Fam med is a discussion with the patient. It depends on what the discussion was. If patient understands, doesnt want to streamline the meds but optimising sub-optimal doses and cutting out the rest of the meds cause these are the doses she is familiar with and taking for 20 plus years what can u do by giving 1 month TCU??

OFC if auntie want to change meds or wasnt even offered, then that is a lapse
Dont anyhow slam people la... doesnt mean whats correct on paper happens in real life.
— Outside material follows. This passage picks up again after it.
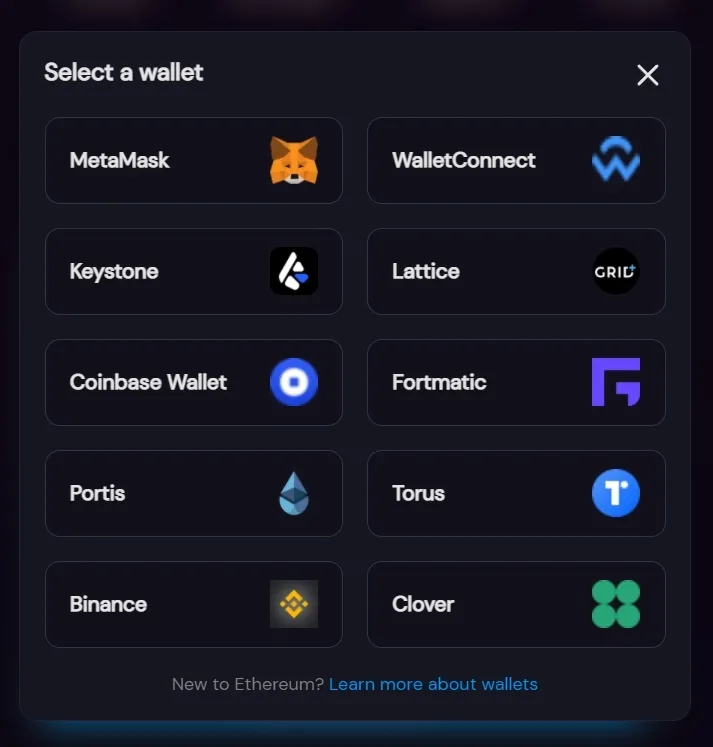713x747 pixels.
Task: Choose the Lattice wallet option
Action: (516, 272)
Hello, cant force patients u know, ultimately their choice
hello my friend. why are u so defensive?
when I saw this patient, I immediately asked her on her opinion of taking so many med and she straight away say ya lor, dunno why need so many.
I cut some for u? ur Bp not bad lei,no need so many. she immediately smile. even say dunno why need so many, eat medicine also eat till full liao. that small conversation basically tells me all I need to know including the fact my rp didn't offer any changes to the med.

you sound like a novice practioner tbh. discuss pros and cons? explore ice? priest la.
paper knowledge? dude, no paper knowledge how to guide ur decisions? let me give u a pro tip, we don't innudate patient with unecssary information , u think the 80 year old ah mah can understand? u must first know ur science, then u seek their preference , if its the same line , easy task , if not , test resistance for change, low resistance enforce maternastically, high resistance move on, aka discuss pros and cons with patient and she declined.
it's like noac Vs warfarin. pls la u still go and wax lyrical about warfarin ? if patient can pay, straight away offer noac liao. mention warfarin like it's some dirty med.
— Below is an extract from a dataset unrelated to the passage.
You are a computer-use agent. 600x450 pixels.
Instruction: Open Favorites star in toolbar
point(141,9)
fyi, trials have show poor outcome of BP control below 120 for geriatric population.
it's acceptable at 150/90
polypharmacy also contributes to falls, over dose etc
even if u want to control BP at 110, u can increase the dose of some meds and take away some.

this was a m.med station a few years ago fyi.

pls la, I know my rp pattern more than anything. u think they spend time talking so much? esp when they need a translator since they don't speak hokkien or even mandarin for that matter.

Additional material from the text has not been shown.